Cubans reach US on 'inner tube' boat

Three Cubans making a treacherous trip in a rickety contraption made with inner tubes and a hand-held sail were rescued by the Coast Guard and beachgoers.

Cubans reach US on 'inner tube' boat

Three Cubans making a treacherous trip in a rickety contraption made with inner tubes and a hand-held sail were rescued by the Coast Guard and beachgoers.

At least five others were missing in seas where waves reached up to 12 feet and 25 mph winds howled against the coast off Fort Lauderdale, Florida.

“We had to drink our own urine to survive,” said Carlos Lazaro Bringier-Hernandez, 38, who was interviewed in his hospital bed. “The weather was awful, the whole time. The waves were sometimes 10 feet high.”

Coast Guard spokesman Tony Russell said one of the rescued migrants, a woman, was plucked from the waters by a diver and hoisted into a helicopter while two men were helped to shore by people along the beach.

All three were taken to a hospital in Fort Lauderdale.

Russell said the woman told authorities four men had died in the past two days and another was missing.

Witnesses said the rafts included large black inner tubes and a small canvas sail that was held by the migrants to catch the wind.

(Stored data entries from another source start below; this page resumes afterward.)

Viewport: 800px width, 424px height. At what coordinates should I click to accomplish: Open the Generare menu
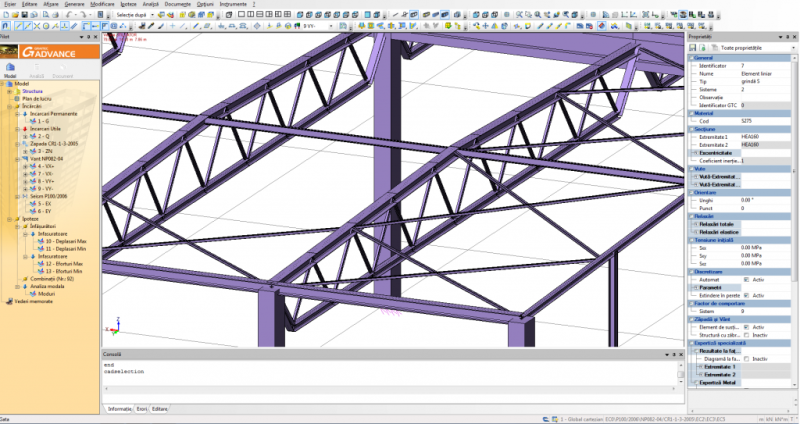74,4

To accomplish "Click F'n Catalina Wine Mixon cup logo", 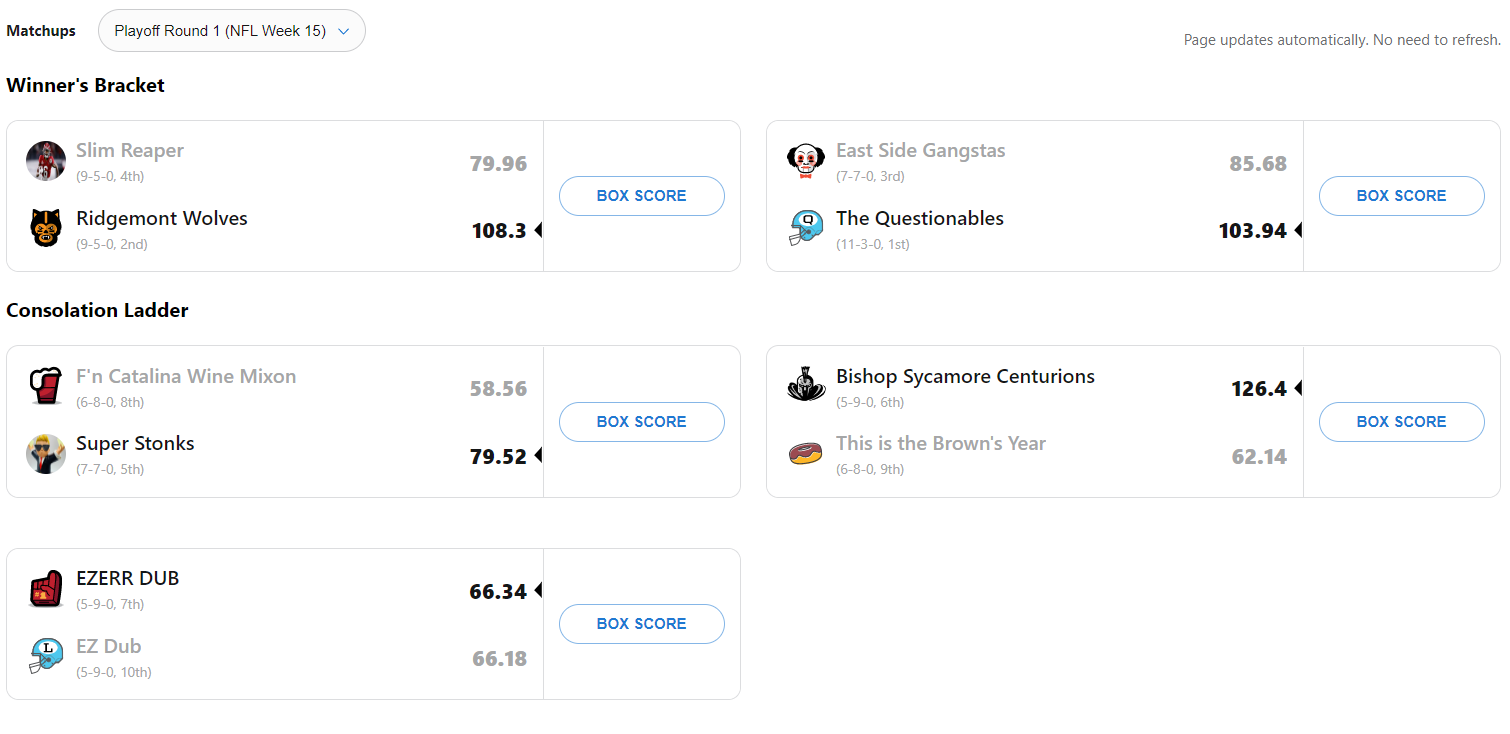I will click(46, 387).
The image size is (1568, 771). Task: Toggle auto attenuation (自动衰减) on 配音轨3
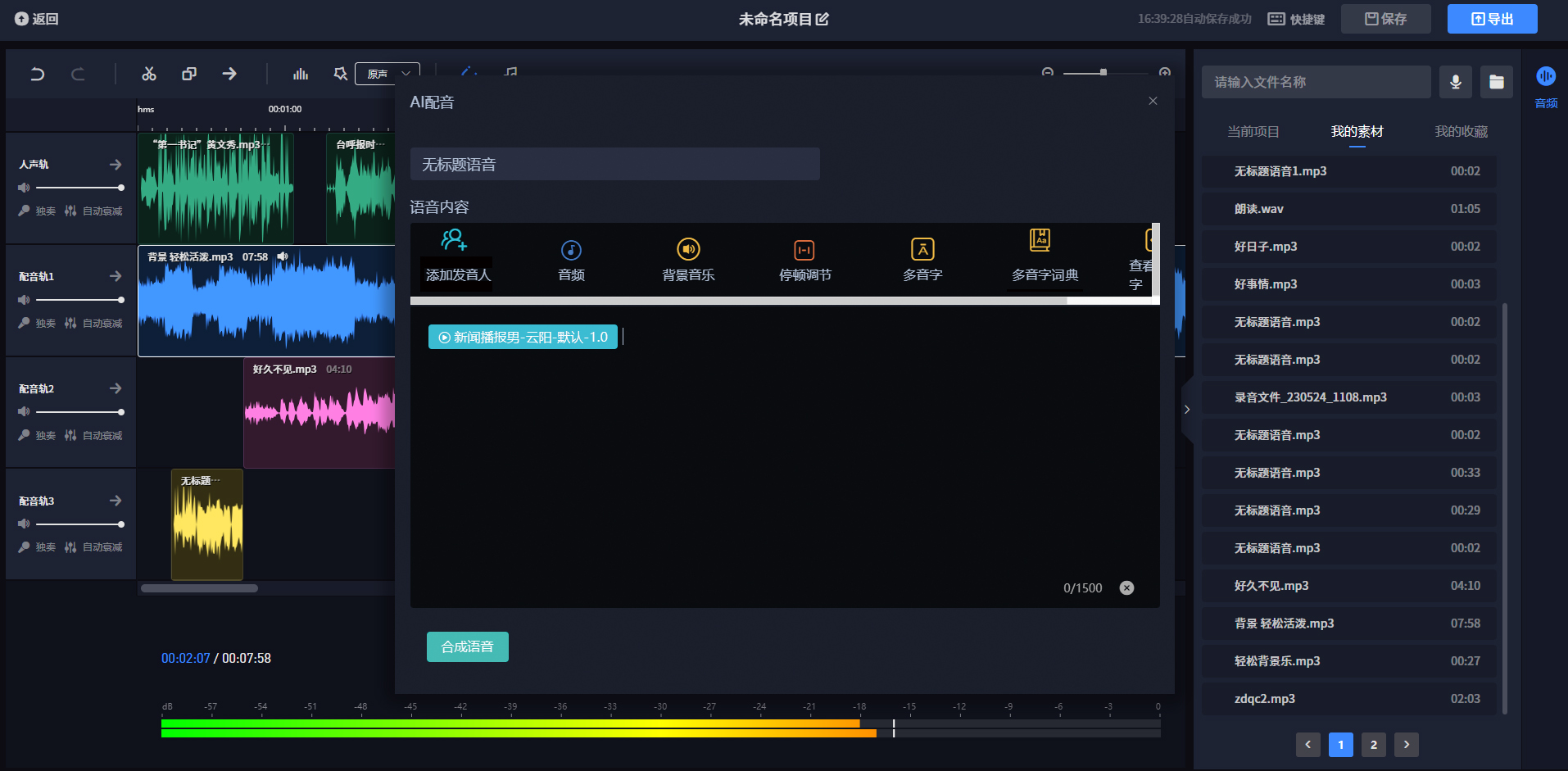(94, 547)
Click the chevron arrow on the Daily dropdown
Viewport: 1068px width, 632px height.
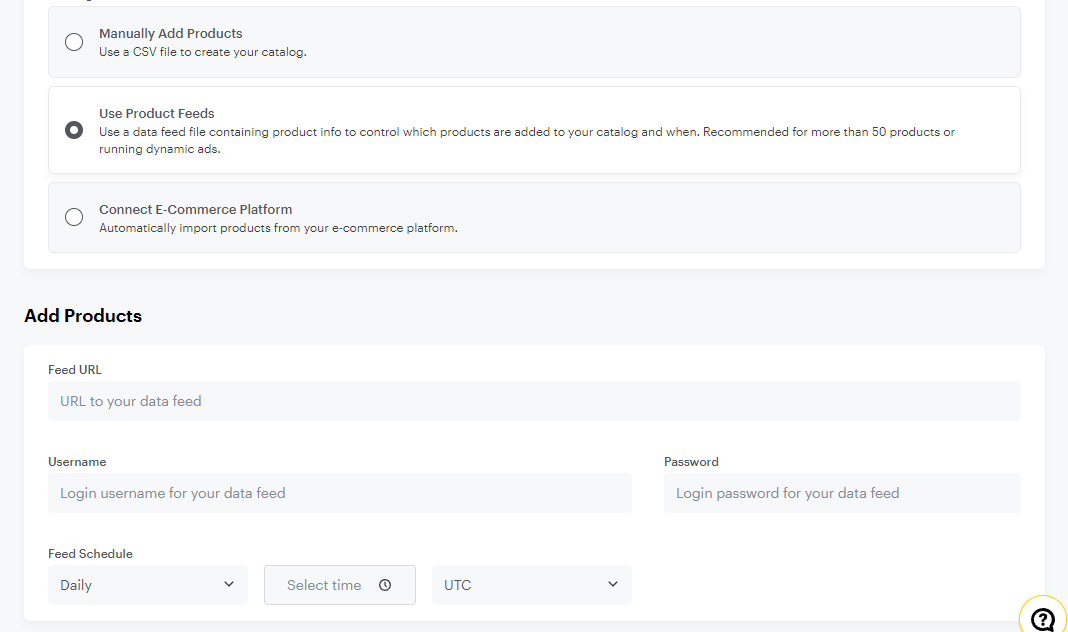click(229, 584)
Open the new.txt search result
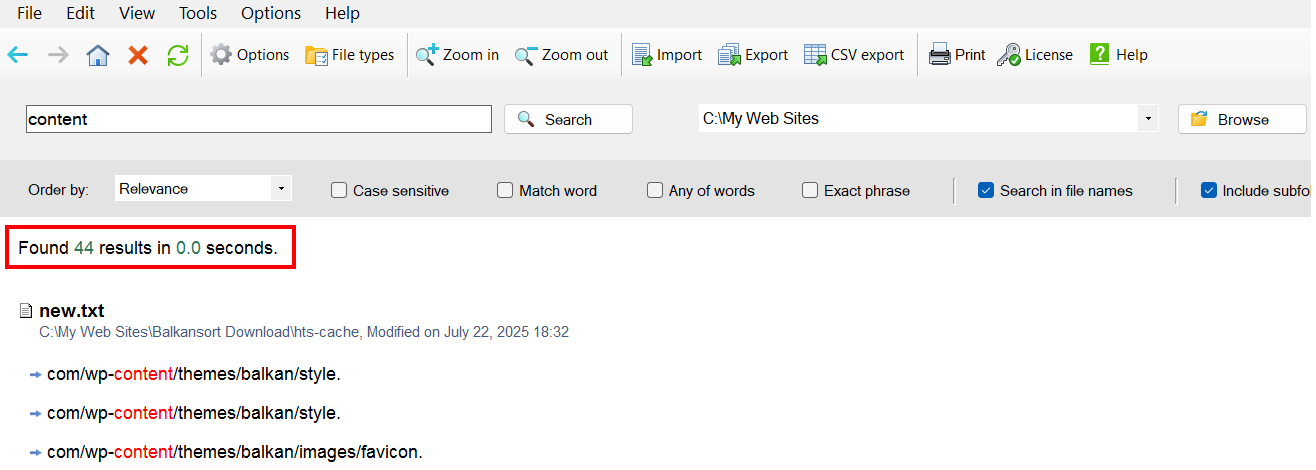 [x=71, y=311]
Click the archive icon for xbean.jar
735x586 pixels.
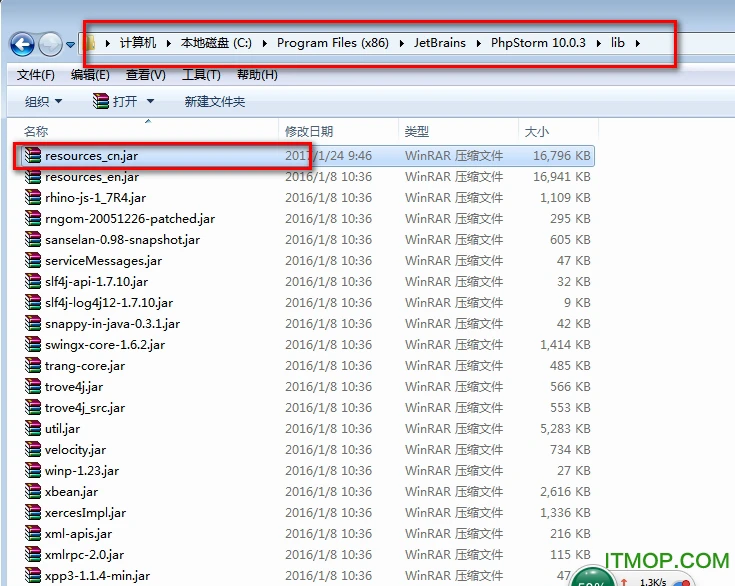[32, 492]
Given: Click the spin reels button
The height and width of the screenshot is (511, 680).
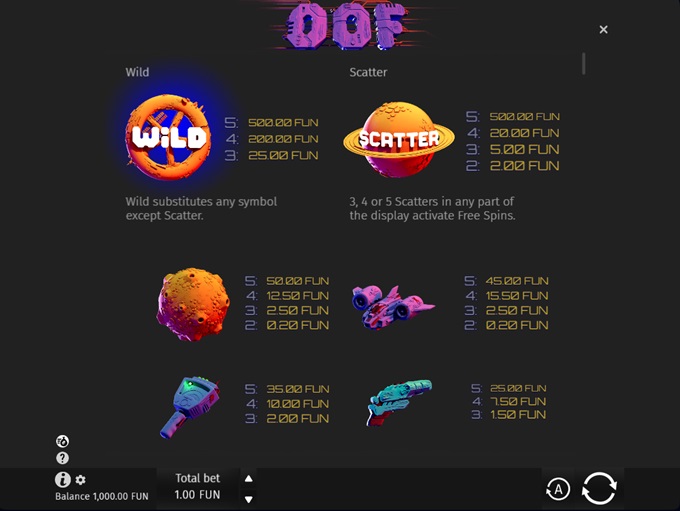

There was no mast, and only one, splintered wooden oar made it to shore.

“Those are rough conditions for some of the best-made Coast Guard cutters, let alone some homemade raft that should never be on the water in the first place,” Russell said.

Under US law, known as the “wet foot-dry foot” policy, Cuban immigrants who reach dry land are generally allowed to stay in the United States, while those who are intercepted at sea are returned to the communist island about 90 miles from Florida.